*** Extracted records ***

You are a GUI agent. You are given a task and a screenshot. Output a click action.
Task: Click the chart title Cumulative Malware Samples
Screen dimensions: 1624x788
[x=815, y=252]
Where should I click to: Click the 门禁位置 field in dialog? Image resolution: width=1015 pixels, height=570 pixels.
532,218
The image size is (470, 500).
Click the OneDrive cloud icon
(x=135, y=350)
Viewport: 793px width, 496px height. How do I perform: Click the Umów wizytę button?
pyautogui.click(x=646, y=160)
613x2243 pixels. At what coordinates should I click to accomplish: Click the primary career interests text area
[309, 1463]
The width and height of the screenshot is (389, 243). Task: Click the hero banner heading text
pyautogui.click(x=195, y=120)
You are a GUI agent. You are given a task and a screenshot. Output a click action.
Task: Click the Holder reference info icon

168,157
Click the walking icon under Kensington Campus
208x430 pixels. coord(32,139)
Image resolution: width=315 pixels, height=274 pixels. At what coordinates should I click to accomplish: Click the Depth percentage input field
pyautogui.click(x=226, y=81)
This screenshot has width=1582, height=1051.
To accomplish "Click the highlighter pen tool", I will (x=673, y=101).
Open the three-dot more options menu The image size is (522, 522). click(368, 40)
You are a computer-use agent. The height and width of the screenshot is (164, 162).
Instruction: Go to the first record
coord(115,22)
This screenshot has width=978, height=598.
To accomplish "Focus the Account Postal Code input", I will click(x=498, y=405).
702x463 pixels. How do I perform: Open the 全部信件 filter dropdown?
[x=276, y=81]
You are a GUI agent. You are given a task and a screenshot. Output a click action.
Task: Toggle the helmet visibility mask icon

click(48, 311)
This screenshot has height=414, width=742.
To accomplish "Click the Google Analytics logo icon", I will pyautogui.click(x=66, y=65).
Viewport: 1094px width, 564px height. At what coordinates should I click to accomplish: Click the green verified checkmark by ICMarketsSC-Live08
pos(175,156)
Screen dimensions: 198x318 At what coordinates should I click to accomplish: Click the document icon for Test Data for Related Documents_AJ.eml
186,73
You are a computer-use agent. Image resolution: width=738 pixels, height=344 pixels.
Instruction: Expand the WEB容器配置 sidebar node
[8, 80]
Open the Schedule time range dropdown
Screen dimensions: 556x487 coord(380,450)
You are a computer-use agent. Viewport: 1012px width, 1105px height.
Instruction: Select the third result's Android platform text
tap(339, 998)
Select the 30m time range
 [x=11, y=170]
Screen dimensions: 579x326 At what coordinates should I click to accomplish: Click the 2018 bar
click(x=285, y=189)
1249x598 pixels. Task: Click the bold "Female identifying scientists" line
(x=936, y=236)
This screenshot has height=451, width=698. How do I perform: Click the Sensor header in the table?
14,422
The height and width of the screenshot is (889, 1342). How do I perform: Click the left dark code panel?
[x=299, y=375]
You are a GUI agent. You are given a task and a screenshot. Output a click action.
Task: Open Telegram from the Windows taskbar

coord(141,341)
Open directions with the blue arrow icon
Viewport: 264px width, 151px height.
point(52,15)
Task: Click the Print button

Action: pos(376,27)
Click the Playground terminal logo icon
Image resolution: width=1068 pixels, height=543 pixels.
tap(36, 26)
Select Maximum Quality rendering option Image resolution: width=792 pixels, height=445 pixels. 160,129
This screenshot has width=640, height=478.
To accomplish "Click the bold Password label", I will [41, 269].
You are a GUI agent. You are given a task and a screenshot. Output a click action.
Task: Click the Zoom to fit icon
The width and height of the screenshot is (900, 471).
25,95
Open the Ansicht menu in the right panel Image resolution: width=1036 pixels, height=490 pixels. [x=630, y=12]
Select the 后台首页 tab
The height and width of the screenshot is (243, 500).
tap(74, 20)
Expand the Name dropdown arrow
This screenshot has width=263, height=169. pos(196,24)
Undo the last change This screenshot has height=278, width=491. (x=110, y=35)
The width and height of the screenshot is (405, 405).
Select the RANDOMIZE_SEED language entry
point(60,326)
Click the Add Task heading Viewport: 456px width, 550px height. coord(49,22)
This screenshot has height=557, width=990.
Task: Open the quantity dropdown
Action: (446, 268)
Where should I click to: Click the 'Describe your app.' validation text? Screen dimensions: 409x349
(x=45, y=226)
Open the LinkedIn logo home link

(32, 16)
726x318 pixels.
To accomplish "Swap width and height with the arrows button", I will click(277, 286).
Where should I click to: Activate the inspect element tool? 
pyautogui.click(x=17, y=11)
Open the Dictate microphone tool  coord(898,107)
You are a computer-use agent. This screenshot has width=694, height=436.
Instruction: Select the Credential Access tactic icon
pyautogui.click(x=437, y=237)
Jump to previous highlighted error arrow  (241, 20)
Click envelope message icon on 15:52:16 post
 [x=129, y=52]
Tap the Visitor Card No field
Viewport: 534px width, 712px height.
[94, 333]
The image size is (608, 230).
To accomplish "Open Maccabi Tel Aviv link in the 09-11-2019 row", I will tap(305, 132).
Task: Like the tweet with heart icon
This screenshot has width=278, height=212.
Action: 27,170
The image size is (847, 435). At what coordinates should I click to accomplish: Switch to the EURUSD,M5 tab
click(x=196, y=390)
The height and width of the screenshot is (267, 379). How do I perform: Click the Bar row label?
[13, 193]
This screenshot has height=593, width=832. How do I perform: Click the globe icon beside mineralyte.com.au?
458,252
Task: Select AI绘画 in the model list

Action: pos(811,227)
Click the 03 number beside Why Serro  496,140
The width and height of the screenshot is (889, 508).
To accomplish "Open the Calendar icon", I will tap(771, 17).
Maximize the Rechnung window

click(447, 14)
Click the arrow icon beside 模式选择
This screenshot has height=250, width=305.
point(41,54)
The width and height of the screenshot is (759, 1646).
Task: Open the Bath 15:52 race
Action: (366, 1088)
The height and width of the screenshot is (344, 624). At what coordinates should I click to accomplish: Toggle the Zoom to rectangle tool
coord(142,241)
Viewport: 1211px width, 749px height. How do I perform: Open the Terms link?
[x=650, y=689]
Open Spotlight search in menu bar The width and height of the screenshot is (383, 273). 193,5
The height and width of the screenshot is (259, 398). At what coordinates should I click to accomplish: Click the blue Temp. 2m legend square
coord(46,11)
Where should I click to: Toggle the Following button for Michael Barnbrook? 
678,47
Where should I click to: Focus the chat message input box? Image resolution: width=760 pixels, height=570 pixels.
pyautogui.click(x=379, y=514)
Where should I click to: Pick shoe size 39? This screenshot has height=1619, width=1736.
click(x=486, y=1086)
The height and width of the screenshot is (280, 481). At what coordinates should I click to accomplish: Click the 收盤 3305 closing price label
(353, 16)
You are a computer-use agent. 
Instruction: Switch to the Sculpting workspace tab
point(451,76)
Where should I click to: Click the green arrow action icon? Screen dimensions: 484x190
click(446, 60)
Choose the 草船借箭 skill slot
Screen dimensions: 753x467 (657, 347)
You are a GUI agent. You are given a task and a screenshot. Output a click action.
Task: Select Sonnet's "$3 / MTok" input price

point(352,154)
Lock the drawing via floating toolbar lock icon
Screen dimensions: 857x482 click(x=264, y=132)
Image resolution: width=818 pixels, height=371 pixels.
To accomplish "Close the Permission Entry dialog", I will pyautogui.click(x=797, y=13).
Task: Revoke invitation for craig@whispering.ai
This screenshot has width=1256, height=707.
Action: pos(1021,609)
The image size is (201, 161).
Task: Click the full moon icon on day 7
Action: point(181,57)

*** End of Extracted records ***

## Problem to solve
With no additions or omissions, transcribe every record.

## Answer for this exercise
You are a GUI agent. You are given a task and a screenshot. Output a click action.
Task: Click the chart title Cumulative Malware Samples
Screen dimensions: 1624x788
[x=815, y=252]
Where should I click to: Click the 门禁位置 field in dialog? Image resolution: width=1015 pixels, height=570 pixels.
532,218
The image size is (470, 500).
Click the OneDrive cloud icon
(x=135, y=350)
Viewport: 793px width, 496px height. How do I perform: Click the Umów wizytę button?
pyautogui.click(x=646, y=160)
613x2243 pixels. At what coordinates should I click to accomplish: Click the primary career interests text area
[309, 1463]
The width and height of the screenshot is (389, 243). Task: Click the hero banner heading text
pyautogui.click(x=195, y=120)
You are a GUI agent. You are given a task and a screenshot. Output a click action.
Task: Click the Holder reference info icon

168,157
Click the walking icon under Kensington Campus
208x430 pixels. coord(32,139)
Image resolution: width=315 pixels, height=274 pixels. At what coordinates should I click to accomplish: Click the Depth percentage input field
pyautogui.click(x=226, y=81)
This screenshot has width=1582, height=1051.
To accomplish "Click the highlighter pen tool", I will (x=673, y=101).
Open the three-dot more options menu The image size is (522, 522). click(368, 40)
You are a computer-use agent. The height and width of the screenshot is (164, 162).
Instruction: Go to the first record
coord(115,22)
This screenshot has width=978, height=598.
To accomplish "Focus the Account Postal Code input", I will click(x=498, y=405).
702x463 pixels. How do I perform: Open the 全部信件 filter dropdown?
[x=276, y=81]
You are a GUI agent. You are given a task and a screenshot. Output a click action.
Task: Toggle the helmet visibility mask icon

click(48, 311)
This screenshot has height=414, width=742.
To accomplish "Click the Google Analytics logo icon", I will pyautogui.click(x=66, y=65).
Viewport: 1094px width, 564px height. At what coordinates should I click to accomplish: Click the green verified checkmark by ICMarketsSC-Live08
pos(175,156)
Screen dimensions: 198x318 At what coordinates should I click to accomplish: Click the document icon for Test Data for Related Documents_AJ.eml
186,73
You are a computer-use agent. Image resolution: width=738 pixels, height=344 pixels.
Instruction: Expand the WEB容器配置 sidebar node
[8, 80]
Open the Schedule time range dropdown
Screen dimensions: 556x487 coord(380,450)
You are a computer-use agent. Viewport: 1012px width, 1105px height.
Instruction: Select the third result's Android platform text
tap(339, 998)
Select the 30m time range
 [x=11, y=170]
Screen dimensions: 579x326 At what coordinates should I click to accomplish: Click the 2018 bar
click(x=285, y=189)
1249x598 pixels. Task: Click the bold "Female identifying scientists" line
(x=936, y=236)
This screenshot has height=451, width=698. How do I perform: Click the Sensor header in the table?
14,422
The height and width of the screenshot is (889, 1342). How do I perform: Click the left dark code panel?
[x=299, y=375]
You are a GUI agent. You are given a task and a screenshot. Output a click action.
Task: Open Telegram from the Windows taskbar

coord(141,341)
Open directions with the blue arrow icon
Viewport: 264px width, 151px height.
point(52,15)
Task: Click the Print button

Action: pos(376,27)
Click the Playground terminal logo icon
Image resolution: width=1068 pixels, height=543 pixels.
tap(36, 26)
Select Maximum Quality rendering option Image resolution: width=792 pixels, height=445 pixels. 160,129
This screenshot has width=640, height=478.
To accomplish "Click the bold Password label", I will [41, 269].
You are a GUI agent. You are given a task and a screenshot. Output a click action.
Task: Click the Zoom to fit icon
The width and height of the screenshot is (900, 471).
25,95
Open the Ansicht menu in the right panel Image resolution: width=1036 pixels, height=490 pixels. [x=630, y=12]
Select the 后台首页 tab
The height and width of the screenshot is (243, 500).
tap(74, 20)
Expand the Name dropdown arrow
This screenshot has width=263, height=169. pos(196,24)
Undo the last change This screenshot has height=278, width=491. (x=110, y=35)
The width and height of the screenshot is (405, 405).
Select the RANDOMIZE_SEED language entry
point(60,326)
Click the Add Task heading Viewport: 456px width, 550px height. coord(49,22)
This screenshot has height=557, width=990.
Task: Open the quantity dropdown
Action: (446, 268)
Where should I click to: Click the 'Describe your app.' validation text? Screen dimensions: 409x349
(x=45, y=226)
Open the LinkedIn logo home link

(32, 16)
726x318 pixels.
To accomplish "Swap width and height with the arrows button", I will click(277, 286).
Where should I click to: Activate the inspect element tool? 
pyautogui.click(x=17, y=11)
Open the Dictate microphone tool  coord(898,107)
You are a computer-use agent. This screenshot has width=694, height=436.
Instruction: Select the Credential Access tactic icon
pyautogui.click(x=437, y=237)
Jump to previous highlighted error arrow  (241, 20)
Click envelope message icon on 15:52:16 post
 [x=129, y=52]
Tap the Visitor Card No field
Viewport: 534px width, 712px height.
[94, 333]
The image size is (608, 230).
To accomplish "Open Maccabi Tel Aviv link in the 09-11-2019 row", I will tap(305, 132).
Task: Like the tweet with heart icon
This screenshot has width=278, height=212.
Action: 27,170
The image size is (847, 435). At what coordinates should I click to accomplish: Switch to the EURUSD,M5 tab
click(x=196, y=390)
The height and width of the screenshot is (267, 379). How do I perform: Click the Bar row label?
[13, 193]
This screenshot has height=593, width=832. How do I perform: Click the globe icon beside mineralyte.com.au?
458,252
Task: Select AI绘画 in the model list

Action: pos(811,227)
Click the 03 number beside Why Serro  496,140
The width and height of the screenshot is (889, 508).
To accomplish "Open the Calendar icon", I will tap(771, 17).
Maximize the Rechnung window

click(447, 14)
Click the arrow icon beside 模式选择
This screenshot has height=250, width=305.
point(41,54)
The width and height of the screenshot is (759, 1646).
Task: Open the Bath 15:52 race
Action: (366, 1088)
The height and width of the screenshot is (344, 624). At what coordinates should I click to accomplish: Toggle the Zoom to rectangle tool
coord(142,241)
Viewport: 1211px width, 749px height. How do I perform: Open the Terms link?
[x=650, y=689]
Open Spotlight search in menu bar The width and height of the screenshot is (383, 273). 193,5
The height and width of the screenshot is (259, 398). At what coordinates should I click to accomplish: Click the blue Temp. 2m legend square
coord(46,11)
Where should I click to: Toggle the Following button for Michael Barnbrook? 
678,47
Where should I click to: Focus the chat message input box? Image resolution: width=760 pixels, height=570 pixels.
pyautogui.click(x=379, y=514)
Where should I click to: Pick shoe size 39? This screenshot has height=1619, width=1736.
click(x=486, y=1086)
The height and width of the screenshot is (280, 481). At what coordinates should I click to accomplish: Click the 收盤 3305 closing price label
(353, 16)
You are a computer-use agent. 
Instruction: Switch to the Sculpting workspace tab
point(451,76)
Where should I click to: Click the green arrow action icon? Screen dimensions: 484x190
click(446, 60)
Choose the 草船借箭 skill slot
Screen dimensions: 753x467 (657, 347)
You are a GUI agent. You are given a task and a screenshot. Output a click action.
Task: Select Sonnet's "$3 / MTok" input price

point(352,154)
Lock the drawing via floating toolbar lock icon
Screen dimensions: 857x482 click(x=264, y=132)
Image resolution: width=818 pixels, height=371 pixels.
To accomplish "Close the Permission Entry dialog", I will pyautogui.click(x=797, y=13).
Task: Revoke invitation for craig@whispering.ai
This screenshot has width=1256, height=707.
Action: pos(1021,609)
The image size is (201, 161).
Task: Click the full moon icon on day 7
Action: point(181,57)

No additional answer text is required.